Speaking in New York on Friday night, Mr Varadkar told the UN Ukraine deserves the unqualified support of all member states.

"Ireland has long been committed to building a world free of nuclear threats, but we see a world in which their place in security doctrines is growing rather than diminishing.

"This must be reversed. The stark alternative is a new nuclear arms race... that must not pass."

Mr Varadkar called the war in Ukraine an "imperialist and brutal invasion" and condemned Russia for ending the Black Sea grain export deal.


“This is about right and wrong. This is 2023 and no country should try to change borders by force and no country should try to bring down a democratic government by military means or by supporting a military coup. There cannot be equivocation on this.

“It was an act of unprovoked and unjustified aggression by an expansionist, revanchist power against its neighbour.

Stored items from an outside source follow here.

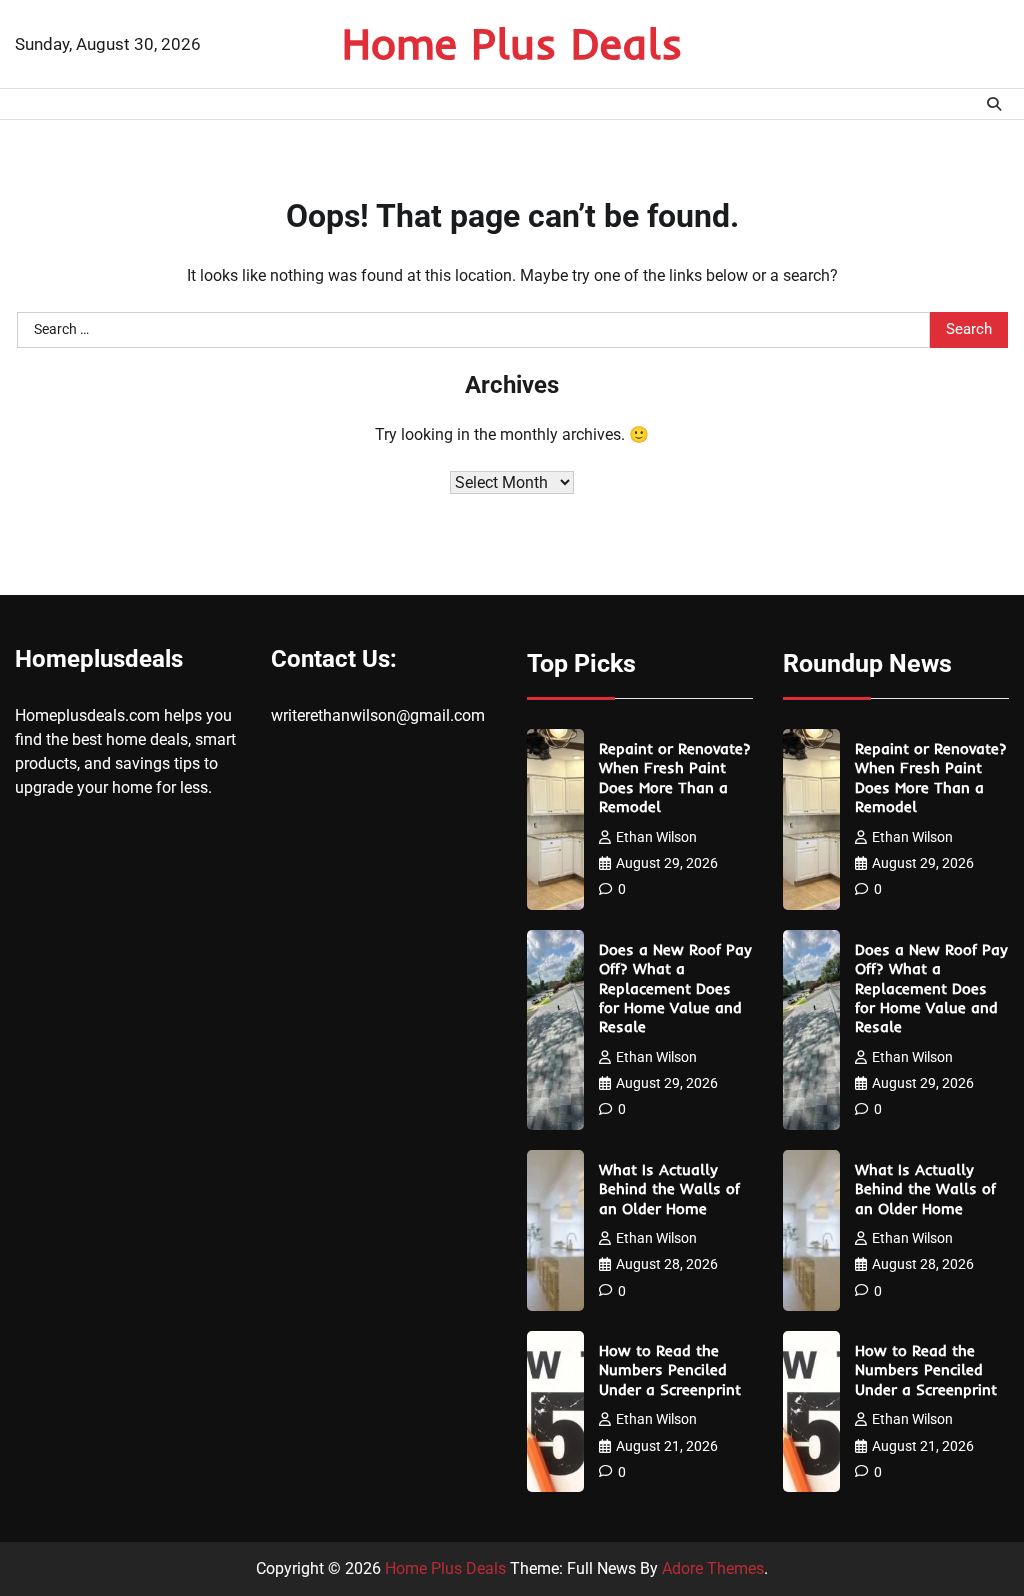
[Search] (994, 104)
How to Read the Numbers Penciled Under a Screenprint (670, 1370)
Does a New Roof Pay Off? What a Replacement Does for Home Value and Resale (675, 988)
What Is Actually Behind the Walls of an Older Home (669, 1189)
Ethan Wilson (656, 837)
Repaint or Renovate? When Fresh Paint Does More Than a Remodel (675, 777)
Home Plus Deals (512, 43)
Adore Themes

“The brutality of Russia’s actions in Ukraine has caused unfathomable suffering for the people of that country.”

He said every country in the UN had a “deep interest in ensuring that Russia did not succeed in its attempt to move borders by force – and that this was not just a European problem.


“For when one aggressor prevails, their peers elsewhere take note and are emboldened. We know this from history.

“When Europeans draw attention to the profound injustice of what is happening in Ukraine, there can be criticism, some of it justified, of the developed world’s failure to respond with the same intensity of feeling and action to conflict and suffering elsewhere.

“But, while we can acknowledge that we have fallen short, the people of Ukraine should not be the ones asked to pay the price.

“They have done nothing to bring down this war on their heads.”